Saved data entries:
____________________
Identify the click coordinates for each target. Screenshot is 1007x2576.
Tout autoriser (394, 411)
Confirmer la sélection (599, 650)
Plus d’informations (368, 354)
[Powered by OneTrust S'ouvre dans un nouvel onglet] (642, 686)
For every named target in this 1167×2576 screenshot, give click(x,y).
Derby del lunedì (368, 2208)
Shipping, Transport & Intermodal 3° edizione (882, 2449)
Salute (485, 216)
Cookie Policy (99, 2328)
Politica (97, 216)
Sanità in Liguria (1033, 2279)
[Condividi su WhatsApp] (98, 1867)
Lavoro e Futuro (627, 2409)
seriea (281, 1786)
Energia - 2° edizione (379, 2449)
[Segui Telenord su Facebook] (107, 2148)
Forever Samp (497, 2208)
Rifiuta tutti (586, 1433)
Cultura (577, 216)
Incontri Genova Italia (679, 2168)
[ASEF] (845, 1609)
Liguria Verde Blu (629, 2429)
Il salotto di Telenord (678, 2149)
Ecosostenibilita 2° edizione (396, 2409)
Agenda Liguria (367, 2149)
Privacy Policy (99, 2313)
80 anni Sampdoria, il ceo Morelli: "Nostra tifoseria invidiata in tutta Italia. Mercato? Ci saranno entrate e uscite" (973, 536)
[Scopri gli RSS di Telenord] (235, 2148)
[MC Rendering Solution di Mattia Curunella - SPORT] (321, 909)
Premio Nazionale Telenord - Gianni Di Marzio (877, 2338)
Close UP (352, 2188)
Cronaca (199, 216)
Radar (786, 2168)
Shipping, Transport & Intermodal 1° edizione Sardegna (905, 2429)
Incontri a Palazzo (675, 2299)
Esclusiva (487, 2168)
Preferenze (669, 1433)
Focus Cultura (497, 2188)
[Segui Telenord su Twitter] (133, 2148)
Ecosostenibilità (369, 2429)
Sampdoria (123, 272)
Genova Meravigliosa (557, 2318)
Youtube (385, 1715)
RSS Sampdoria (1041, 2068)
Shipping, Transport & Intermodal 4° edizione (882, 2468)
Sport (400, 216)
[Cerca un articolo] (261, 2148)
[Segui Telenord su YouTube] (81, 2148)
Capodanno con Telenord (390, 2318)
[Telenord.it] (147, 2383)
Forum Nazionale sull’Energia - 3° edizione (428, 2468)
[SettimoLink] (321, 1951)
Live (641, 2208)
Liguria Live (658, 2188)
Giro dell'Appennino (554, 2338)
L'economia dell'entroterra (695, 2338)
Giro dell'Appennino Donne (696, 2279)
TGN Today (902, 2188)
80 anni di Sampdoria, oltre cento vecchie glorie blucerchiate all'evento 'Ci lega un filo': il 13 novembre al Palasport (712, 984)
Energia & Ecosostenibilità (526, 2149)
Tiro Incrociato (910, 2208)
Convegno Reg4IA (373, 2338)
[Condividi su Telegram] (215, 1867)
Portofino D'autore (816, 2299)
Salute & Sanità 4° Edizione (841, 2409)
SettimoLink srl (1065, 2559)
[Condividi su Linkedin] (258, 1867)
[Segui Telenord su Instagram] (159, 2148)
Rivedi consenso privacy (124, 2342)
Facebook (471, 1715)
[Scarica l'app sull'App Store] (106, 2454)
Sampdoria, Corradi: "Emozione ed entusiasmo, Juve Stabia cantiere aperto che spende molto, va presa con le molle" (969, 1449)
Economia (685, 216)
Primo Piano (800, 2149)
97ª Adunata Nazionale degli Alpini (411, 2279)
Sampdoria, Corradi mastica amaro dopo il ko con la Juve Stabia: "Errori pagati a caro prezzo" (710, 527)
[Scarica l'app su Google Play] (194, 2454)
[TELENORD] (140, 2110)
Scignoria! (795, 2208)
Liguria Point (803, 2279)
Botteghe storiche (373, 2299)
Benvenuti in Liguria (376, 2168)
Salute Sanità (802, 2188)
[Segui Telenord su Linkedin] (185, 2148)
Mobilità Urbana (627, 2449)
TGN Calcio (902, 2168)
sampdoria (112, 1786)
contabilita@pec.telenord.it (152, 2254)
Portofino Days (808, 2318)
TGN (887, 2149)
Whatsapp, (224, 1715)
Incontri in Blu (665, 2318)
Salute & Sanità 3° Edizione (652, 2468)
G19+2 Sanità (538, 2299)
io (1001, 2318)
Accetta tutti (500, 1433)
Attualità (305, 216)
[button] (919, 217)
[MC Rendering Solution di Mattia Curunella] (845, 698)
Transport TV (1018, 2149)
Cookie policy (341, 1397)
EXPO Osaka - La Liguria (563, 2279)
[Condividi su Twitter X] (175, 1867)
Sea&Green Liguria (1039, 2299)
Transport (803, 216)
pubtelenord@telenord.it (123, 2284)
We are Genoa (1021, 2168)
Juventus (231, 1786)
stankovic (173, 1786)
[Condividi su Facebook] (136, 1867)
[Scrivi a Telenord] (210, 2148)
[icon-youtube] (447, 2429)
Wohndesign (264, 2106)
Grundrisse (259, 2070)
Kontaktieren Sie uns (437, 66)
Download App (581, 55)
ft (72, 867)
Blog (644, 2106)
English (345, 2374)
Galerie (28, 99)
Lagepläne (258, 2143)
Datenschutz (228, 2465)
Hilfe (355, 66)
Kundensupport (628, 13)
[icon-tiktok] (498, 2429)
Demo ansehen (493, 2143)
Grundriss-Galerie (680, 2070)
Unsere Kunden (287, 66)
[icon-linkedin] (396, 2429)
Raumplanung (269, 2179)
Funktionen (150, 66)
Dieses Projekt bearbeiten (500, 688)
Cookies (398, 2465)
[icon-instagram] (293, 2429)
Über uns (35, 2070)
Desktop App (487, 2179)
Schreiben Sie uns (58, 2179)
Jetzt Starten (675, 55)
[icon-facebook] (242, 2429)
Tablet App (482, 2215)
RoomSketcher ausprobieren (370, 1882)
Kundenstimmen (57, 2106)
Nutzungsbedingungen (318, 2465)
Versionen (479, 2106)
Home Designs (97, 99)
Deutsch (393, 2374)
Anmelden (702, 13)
____________________
### WORK ITEM:
Each record must be repeated exactly as it is.

### RESULT OF THIS EXERCISE:
Identify the click coordinates for each target. Screenshot is 1007x2576.
Tout autoriser (394, 411)
Confirmer la sélection (599, 650)
Plus d’informations (368, 354)
[Powered by OneTrust S'ouvre dans un nouvel onglet] (642, 686)
For every named target in this 1167×2576 screenshot, give click(x,y).
Derby del lunedì (368, 2208)
Shipping, Transport & Intermodal 3° edizione (882, 2449)
Salute (485, 216)
Cookie Policy (99, 2328)
Politica (97, 216)
Sanità in Liguria (1033, 2279)
[Condividi su WhatsApp] (98, 1867)
Lavoro e Futuro (627, 2409)
seriea (281, 1786)
Energia - 2° edizione (379, 2449)
[Segui Telenord su Facebook] (107, 2148)
Forever Samp (497, 2208)
Rifiuta tutti (586, 1433)
Cultura (577, 216)
Incontri Genova Italia (679, 2168)
[ASEF] (845, 1609)
Liguria Verde Blu (629, 2429)
Il salotto di Telenord (678, 2149)
Ecosostenibilita 2° edizione (396, 2409)
Agenda Liguria (367, 2149)
Privacy Policy (99, 2313)
80 anni Sampdoria, il ceo Morelli: "Nostra tifoseria invidiata in tutta Italia. Mercato? Ci saranno entrate e uscite" (973, 536)
[Scopri gli RSS di Telenord] (235, 2148)
[MC Rendering Solution di Mattia Curunella - SPORT] (321, 909)
Premio Nazionale Telenord - Gianni Di Marzio (877, 2338)
Close UP (352, 2188)
Cronaca (199, 216)
Radar (786, 2168)
Shipping, Transport & Intermodal 1° edizione Sardegna (905, 2429)
Incontri a Palazzo (675, 2299)
Esclusiva (487, 2168)
Preferenze (669, 1433)
Focus Cultura (497, 2188)
[Segui Telenord su Twitter] (133, 2148)
Ecosostenibilità (369, 2429)
Sampdoria (123, 272)
Genova Meravigliosa (557, 2318)
Youtube (385, 1715)
RSS Sampdoria (1041, 2068)
Shipping, Transport & Intermodal 4° edizione (882, 2468)
Sport (400, 216)
[Cerca un articolo] (261, 2148)
[Segui Telenord su YouTube] (81, 2148)
Capodanno con Telenord (390, 2318)
[Telenord.it] (147, 2383)
Forum Nazionale sull’Energia - 3° edizione (428, 2468)
[SettimoLink] (321, 1951)
Live (641, 2208)
Liguria Live (658, 2188)
Giro dell'Appennino (554, 2338)
L'economia dell'entroterra (695, 2338)
Giro dell'Appennino Donne (696, 2279)
TGN Today (902, 2188)
80 anni di Sampdoria, oltre cento vecchie glorie blucerchiate all'evento 'Ci lega un filo': il 13 novembre al Palasport (712, 984)
Energia & Ecosostenibilità (526, 2149)
Tiro Incrociato (910, 2208)
Convegno Reg4IA (373, 2338)
[Condividi su Telegram] (215, 1867)
Portofino D'autore (816, 2299)
Salute & Sanità 4° Edizione (841, 2409)
SettimoLink srl (1065, 2559)
[Condividi su Linkedin] (258, 1867)
[Segui Telenord su Instagram] (159, 2148)
Rivedi consenso privacy (124, 2342)
Facebook (471, 1715)
[Scarica l'app sull'App Store] (106, 2454)
Sampdoria, Corradi: "Emozione ed entusiasmo, Juve Stabia cantiere aperto che spende molto, va presa con le molle" (969, 1449)
Economia (685, 216)
Primo Piano (800, 2149)
97ª Adunata Nazionale degli Alpini (411, 2279)
Sampdoria, Corradi mastica amaro dopo il ko con la Juve Stabia: "Errori pagati a caro prezzo" (710, 527)
[Scarica l'app su Google Play] (194, 2454)
[TELENORD] (140, 2110)
Scignoria! (795, 2208)
Liguria Point (803, 2279)
Botteghe storiche (373, 2299)
Benvenuti in Liguria (376, 2168)
Salute Sanità (802, 2188)
[Segui Telenord su Linkedin] (185, 2148)
Mobilità Urbana (627, 2449)
TGN Calcio (902, 2168)
sampdoria (112, 1786)
contabilita@pec.telenord.it (152, 2254)
Portofino Days (808, 2318)
TGN (887, 2149)
Whatsapp, (224, 1715)
Incontri in Blu (665, 2318)
Salute & Sanità 3° Edizione (652, 2468)
G19+2 Sanità (538, 2299)
io (1001, 2318)
Accetta tutti (500, 1433)
Attualità (305, 216)
[button] (919, 217)
[MC Rendering Solution di Mattia Curunella] (845, 698)
Transport TV (1018, 2149)
Cookie policy (341, 1397)
EXPO Osaka - La Liguria (563, 2279)
[Condividi su Twitter X] (175, 1867)
Sea&Green Liguria (1039, 2299)
Transport (803, 216)
pubtelenord@telenord.it (123, 2284)
We are Genoa (1021, 2168)
Juventus (231, 1786)
stankovic (173, 1786)
[Condividi su Facebook] (136, 1867)
[Scrivi a Telenord] (210, 2148)
[icon-youtube] (447, 2429)
Wohndesign (264, 2106)
Grundrisse (259, 2070)
Kontaktieren Sie uns (437, 66)
Download App (581, 55)
ft (72, 867)
Blog (644, 2106)
English (345, 2374)
Galerie (28, 99)
Lagepläne (258, 2143)
Datenschutz (228, 2465)
Hilfe (355, 66)
Kundensupport (628, 13)
[icon-tiktok] (498, 2429)
Demo ansehen (493, 2143)
Grundriss-Galerie (680, 2070)
Unsere Kunden (287, 66)
[icon-linkedin] (396, 2429)
Raumplanung (269, 2179)
Funktionen (150, 66)
Dieses Projekt bearbeiten (500, 688)
Cookies (398, 2465)
[icon-instagram] (293, 2429)
Über uns (35, 2070)
Desktop App (487, 2179)
Schreiben Sie uns (58, 2179)
Jetzt Starten (675, 55)
[icon-facebook] (242, 2429)
Tablet App (482, 2215)
RoomSketcher ausprobieren (370, 1882)
Kundenstimmen (57, 2106)
Nutzungsbedingungen (318, 2465)
Versionen (479, 2106)
Home Designs (97, 99)
Deutsch (393, 2374)
Anmelden (702, 13)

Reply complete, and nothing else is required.